What you are referring to is the past perfect. The term pluperfect is rather antiquated, I would say.
The "past perfect" is not a tense. It's an aspect of the past, or a way in which we can talk about the past in a specifc way.
You did indeed say that the term pluperfect is antiquated, and that it is now called the past perfect, and that it is not a tense. I think you had forgotten, since you wrote above to our OP that you hadn't made that statement, after he or she went to the trouble of verifying it.
In any case, a linguistic debate is good fun, isn't it?
What I really mean by '"in that case" the OP needs to use the pluperfect' is this: when the state of affairs in question includes three times (present, past 1, and past 2) and when one of them takes place just moments before the present (the 'uh-oh, I thought' moment) and the other past moment is well before that (last week-end's attempted e-mail reply) then I don't think it's anything more than a colloquial eliding of the facts to use the phrase 'I thought I replied,' because it simplifies the time line to the point of amalgamating all past moments into one. In such cases, I think it's an imprecise, almost 'lazy' approximation to write it in that way. "I thought I had replied," on the other hand, correctly accounts for the temporal dimensions of the state of affairs as it actually unfolded. The "uh-oh" moment is accurately portrayed as a recollection of a
previous attempt to reply, that was significantly
before that "uh-oh" moment.
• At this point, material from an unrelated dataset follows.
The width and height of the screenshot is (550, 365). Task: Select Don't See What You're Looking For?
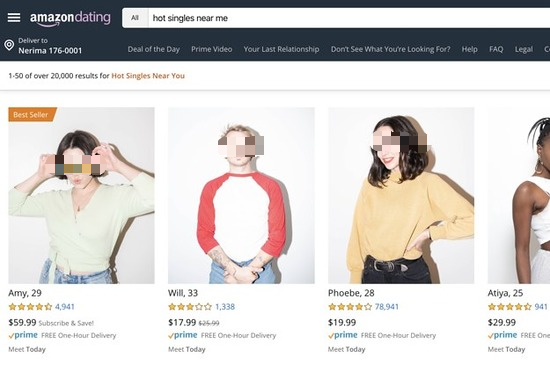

It also shows that the speaker was for some time convinced that the response had been previously sent.
So, if you compare an approximation that is unlikely to be misunderstood only because logically you can't think you replied before you try to do so, on the one hand, and on the other hand we have an expression that explicitly accounts for the facts in a complete and unambiguous way, I think we can observe a differing value judgment regarding the relative correctness of the two, in terms of the norms of written English, which are themselves more conservative, more universal and more international than any one vernacular.
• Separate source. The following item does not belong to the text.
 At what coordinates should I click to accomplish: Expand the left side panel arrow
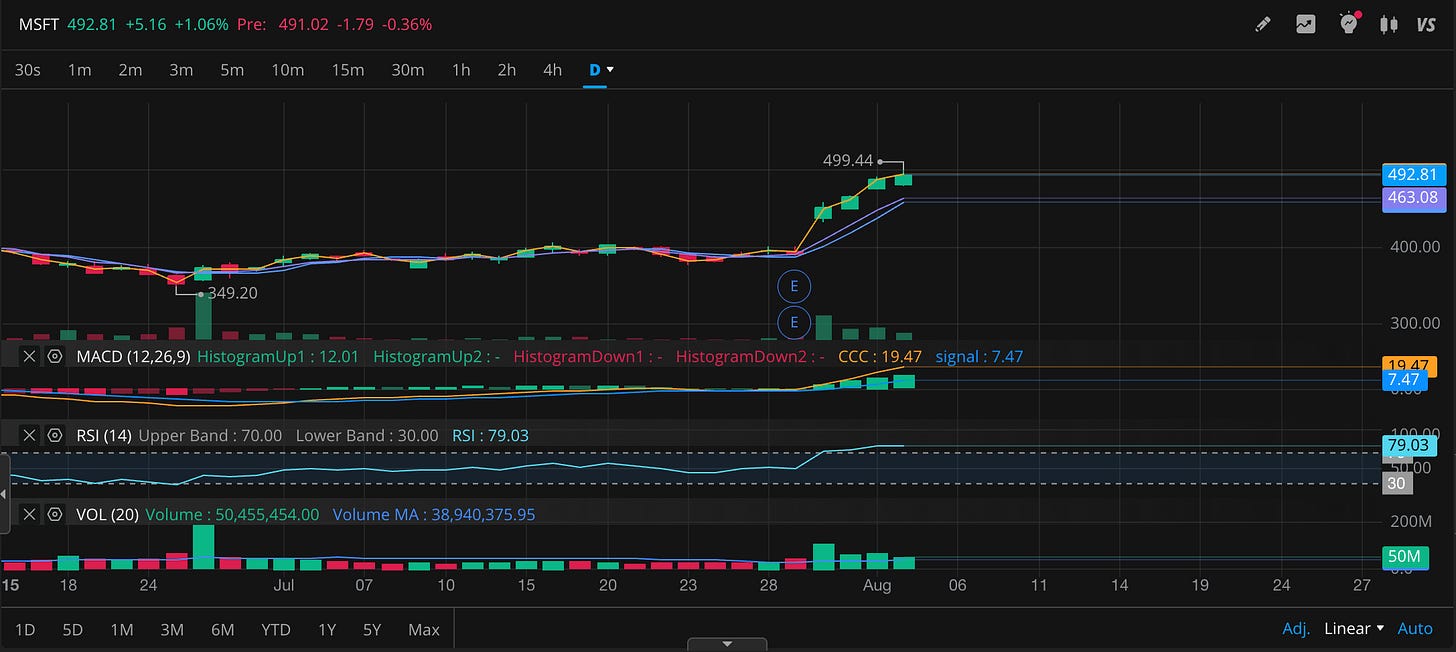pos(4,493)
I just felt that given a learner who had been reading a textbook explaining the use of the pluperfect, we ought then to have used the textbook's standard of written English when discussing normative correctness, rather than troubling the student with opinions about whether more recent or more local standards should now replace those of the textbook.
To summarize, "I thought I replied" I am still convinced is an oral approximation rather than an equally well constructed alternative to "I thought I had replied" if we are talking about the sequence of events I described above.
I am sorry if my love for such linguistic debates has detracted from anyone's pleasure at using the forum.